-- Opening Marker --
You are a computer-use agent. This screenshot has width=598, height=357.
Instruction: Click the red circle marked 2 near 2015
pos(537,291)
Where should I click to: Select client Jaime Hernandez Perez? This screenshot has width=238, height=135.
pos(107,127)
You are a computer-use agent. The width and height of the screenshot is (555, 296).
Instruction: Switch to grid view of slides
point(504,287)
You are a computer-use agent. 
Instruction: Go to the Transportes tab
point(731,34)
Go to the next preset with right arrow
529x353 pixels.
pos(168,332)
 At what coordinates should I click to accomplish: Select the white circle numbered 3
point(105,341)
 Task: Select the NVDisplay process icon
-- Closing Marker --
-- Opening Marker --
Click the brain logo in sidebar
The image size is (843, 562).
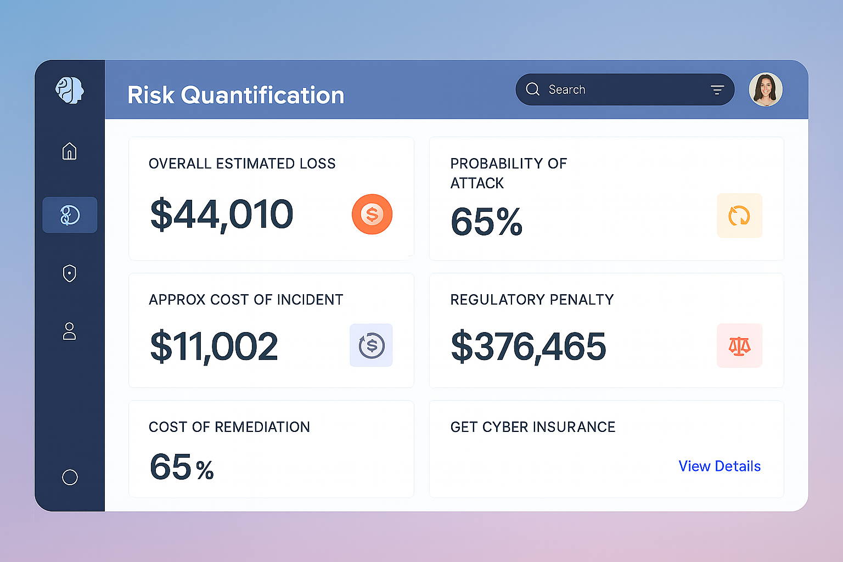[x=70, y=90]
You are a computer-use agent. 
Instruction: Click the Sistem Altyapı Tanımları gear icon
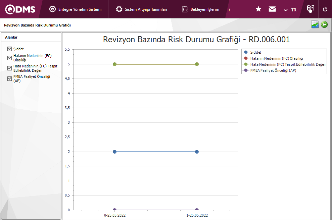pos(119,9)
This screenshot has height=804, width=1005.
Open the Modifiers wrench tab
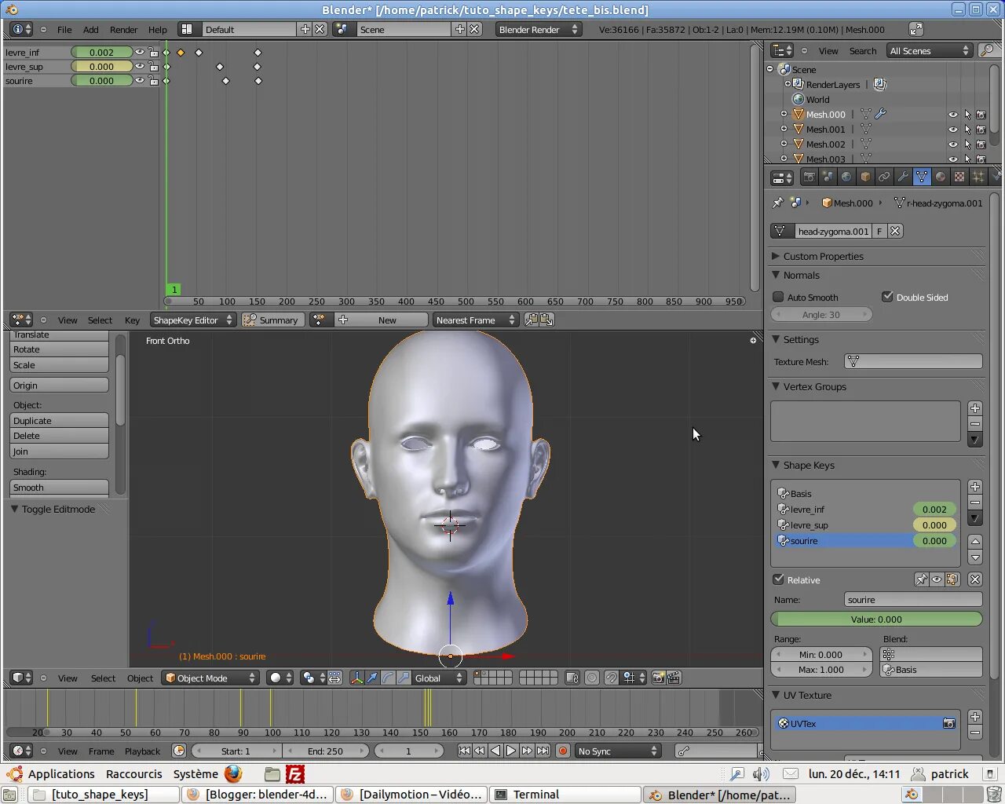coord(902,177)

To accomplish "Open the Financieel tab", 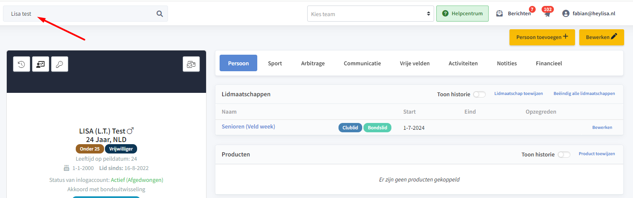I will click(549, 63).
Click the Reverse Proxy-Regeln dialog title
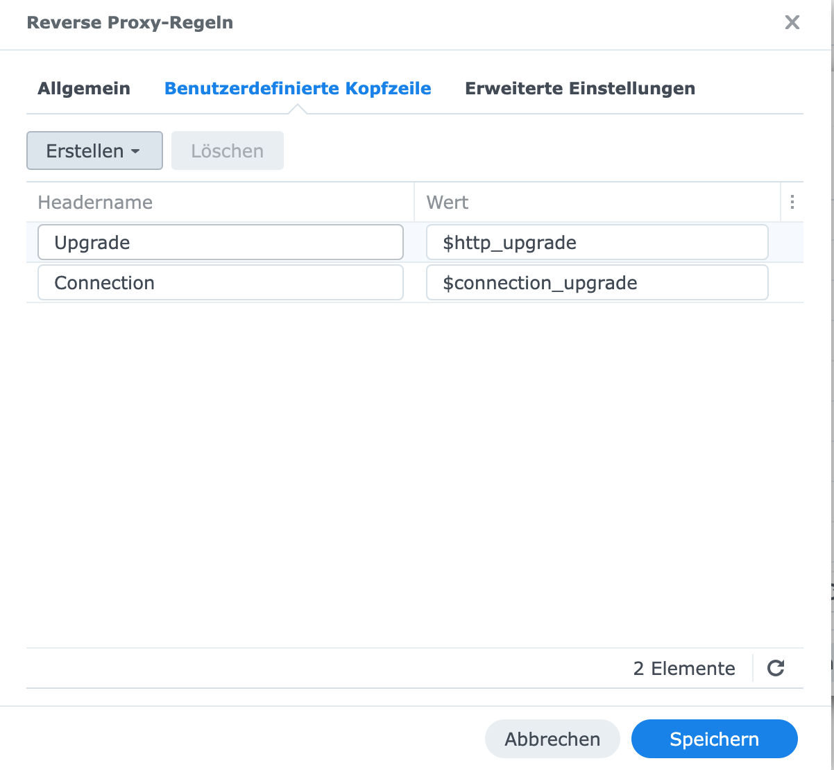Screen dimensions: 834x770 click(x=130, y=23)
-- Closing Marker --
-- Opening Marker --
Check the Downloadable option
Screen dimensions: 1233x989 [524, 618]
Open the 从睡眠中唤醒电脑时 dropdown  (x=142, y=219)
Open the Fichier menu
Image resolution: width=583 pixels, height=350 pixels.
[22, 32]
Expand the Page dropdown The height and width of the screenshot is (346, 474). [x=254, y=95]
-- Closing Marker --
Of all the entries above, retype exactly the lines from the line with "Go to the next preset with right arrow" to the line with "Task: Select the NVDisplay process icon", both included, and no others.

### Response to this task
Go to the next preset with right arrow
529x353 pixels.
pos(168,332)
 At what coordinates should I click to accomplish: Select the white circle numbered 3
point(105,341)
 Task: Select the NVDisplay process icon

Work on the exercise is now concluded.